I have an external HDD with two partitions on it. There's the primary partition and an additional partition I created called "Data" which is bitlocker encrypted (I created the Data partition on a Windows PC).
I've found two different ways of unlocking and mounting the Data partition on Ubuntu. I stumbled upon the first one myself accidentally, and the second one involving dislocker seems to be the standard approach you find by googling how to do this. I have several questions embedded here, so I bolded them.
Approach 1
I stumbled on the first approach by mistake, and I don't really understand it. It is to mount with the following commands:
sudo mkdir /media/WD_BLACK_DATA
sudo mount -t ntfs /dev/dm-3 /media/Data
The part I don't understand is the /dev/dm-3. Calling lsblk /dev/sdb gives the following output for this drive:
NAME MAJ:MIN RM SIZE RO TYPE MOUNTPOINTS
sdb 8:16 0 4.5T 0 disk
├─sdb1 8:17 0 4.2T 0 part /media/WD_BLACK_5TB
└─sdb2 8:18 0 377.2G 0 part
└─bitlk-77269abe-2988-4b8a-9ca9-a8508a975db7
252:3 0 377.2G 0 crypt /media/WD_BLACK_DATA
And calling lsblk without any arguments does not output /dev/dm-3 at all.

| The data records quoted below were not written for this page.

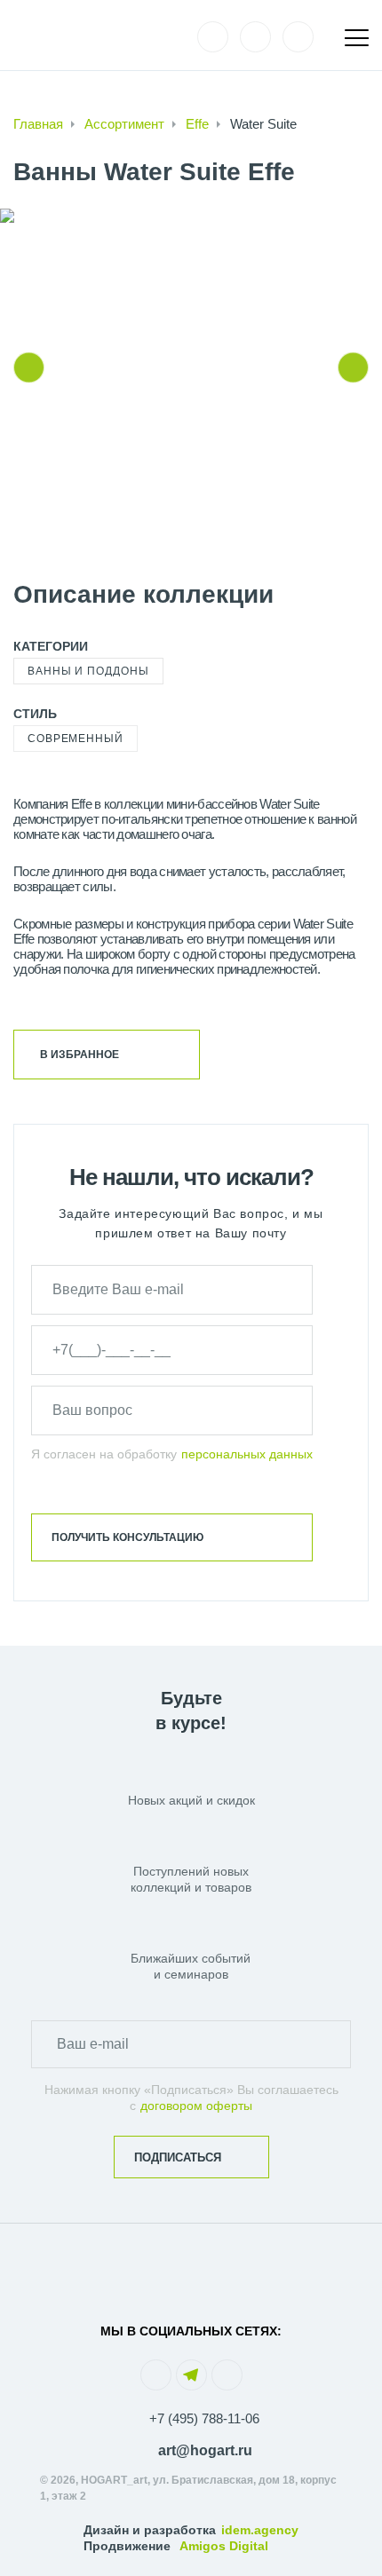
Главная (38, 123)
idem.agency (259, 2530)
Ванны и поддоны (88, 671)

The Data partition is indicated by /dev/sdb2. Trying to mount the partition with sudo mount -t ntfs /dev/sdb2 /media/WD_BLACK_DATA gives an error. I can't find /dev/dm-3 anywhere, yet it works. I think the way I figured it out was Nautilus gave me an error at one point when I tried mounting it the wrong way, and the error message had a mention of /dev/dm-3, so I tried it out successfully. So one of my questions is: what is /dev/dm-3, and what query would I use to show me that /dev/dm-3 is the name of this partition? Why does mounting with /dev/sdb2 not work but using /dev/dm-3 does work? I can mount the non-encrypted drive just fine using sudo mount -t ntfs /dev/sdb1 /media/WD_BLACK_5TB
Approach 2: dislocker
Googling how to mount a bitlocker encrypted drive gives the this approach (e.g. this guide). Basically, I have to install the dislocker package, and do the following steps:
# Create a mount point for the dislocker file
sudo mkdir /media/bitlocker
Create a mount point for dislocker to mount the virtual filesystem
sudo mkdir /media/Data
is this just to decrypt the drive?
sudo dislocker -r -V /dev/sdb1 -u[PASSWORD] -- /media/bitlocker
mount the partition
sudo mount -r -o loop /media/bitlocker/dislocker-file /media/Data
In this approach, why are we having to create two mount points? What is the dislocker file? In mounting the partition, what is loop? When I run lsblk, there are many entries with loop in the name; example:
NAME MAJ:MIN RM SIZE RO TYPE MOUNTPOINTS
loop0 7:0 0 4K 1 loop /snap/bare/5
loop1 7:1 0 313.1M 1 loop /snap/code/172
loop2 7:2 0 316.5M 1 loop /snap/code/173
loop3 7:3 0 572K 1 loop /snap/color-picker/26
All these loop entries are related to snap, but dislocker isn't related to snap, so what's actually happening here?
I can configure /etc/fstab using either of these approaches. For approach 1, it's /dev/dm-3 /media/WD_BLACK_DATA ntfs password=<password> 0 0
Approach 1 is way more convenient and straightforward (aside from figuring out that the name to use was /dev/dm-3), so why is that not the standard approach? And what advantages if any does using dislocker provide?